Dismisses any connection to bribery probe.

NBN Co chief Mike Quigley said today that neither he nor CFO Jean-Pascal Beaufret have ever been questioned by investigators over a bribery scandal at his former employer Alcatel-Lucent.

Quigley said that investigators "just weren't interested in" he and Beaufret – both former Alcatel executives now working at NBN Co - and that connections publicised in the press were "frankly misinformed".

He said that two of the main countries in the scandal - Honduras and Costa Rica – reported to Spain, which in turn reported into Europe.

Quigley said at the time he was the president of Alcatel's North American operations – a completely different reporting line and area of responsibility in the business.

Quigley denied suggestions there was an "endemic culture" of bribery in Alcatel-Lucent and that senior executives were "severely reckless" in their failure to detect the fraud.

"I understood we had strict guidelines on ethics and business practices," Quigley said.

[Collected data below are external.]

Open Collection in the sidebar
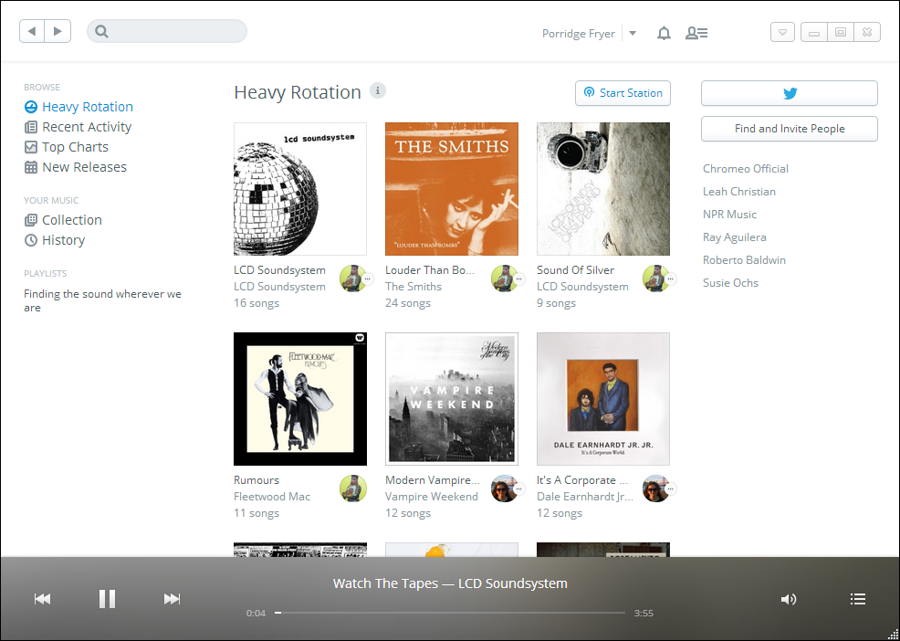71,219
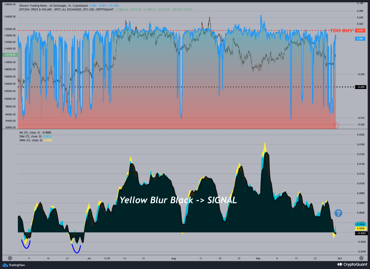Screen dimensions: 370x269
Task: Click the yellow 0.0008 WMA value marker
Action: point(360,229)
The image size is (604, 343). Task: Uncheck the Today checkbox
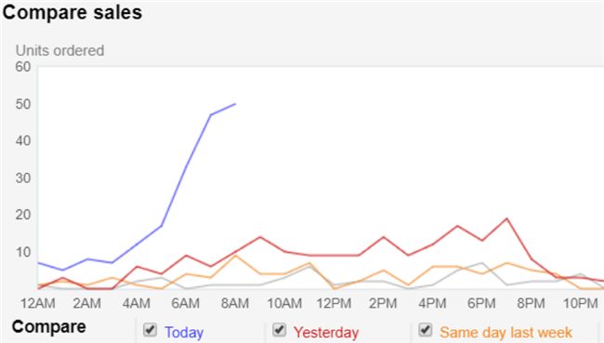pyautogui.click(x=150, y=330)
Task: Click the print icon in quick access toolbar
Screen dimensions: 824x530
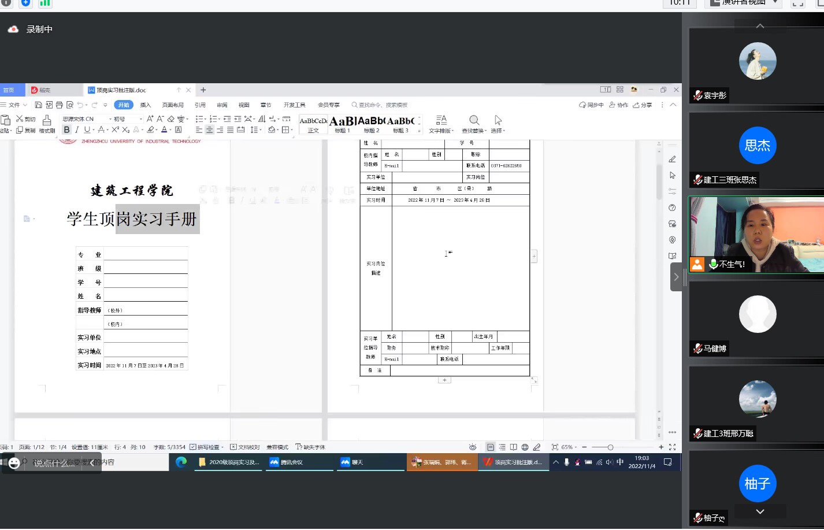Action: (59, 105)
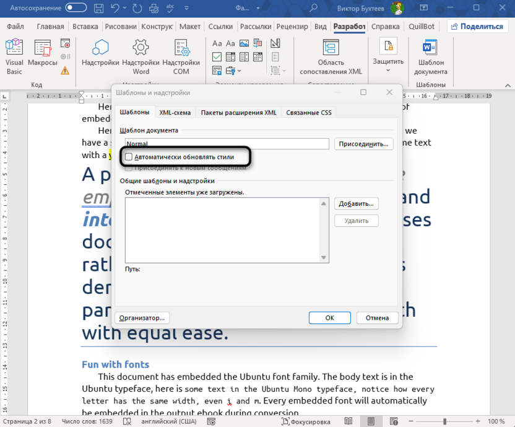This screenshot has height=427, width=515.
Task: Expand the Protect (Защитить) dropdown
Action: point(388,69)
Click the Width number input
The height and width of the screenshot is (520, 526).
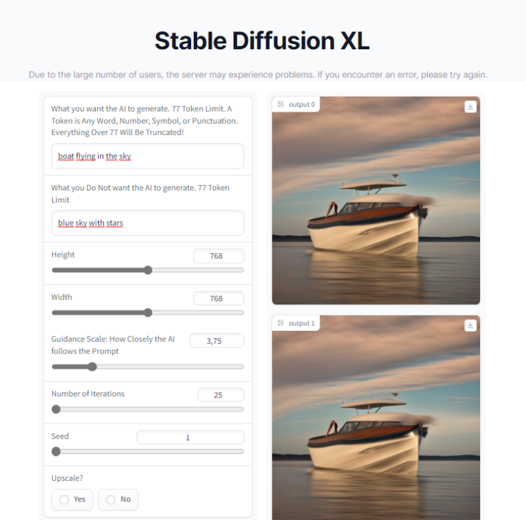218,298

And Quigley also noted the "complexity" of Alcatel-Lucent's operations – a "$20 billion company operating in 140 countries".

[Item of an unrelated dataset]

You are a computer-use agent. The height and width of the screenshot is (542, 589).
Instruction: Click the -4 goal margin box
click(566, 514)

"We had some very tight controls but some fraudulent activity took place," he said.

He said that as soon as the fraud was identified, it was reported to the US Securities and Exchange Commission (SEC) and US Department of Justice, which launched a five-year investigation that ultimately resulted in US$137 million in fines.

Quigley also said Alcatel-Lucent wasn't alone in falling foul of US regulators. He said that 44 major companies worldwide had been similarly fined by the SEC over $3 billion in the past three years.

He personally vouched for Beaufret's "integrity and competence" as a CFO and for the employees of NBN Co when quizzed on whether he was concerned about similar corruption occurring locally.

"I have a lot of faith that the people employed in this company are honest, hardworking individuals," Quigley said.

"I don't expect to have to sit on everyone's shoulders."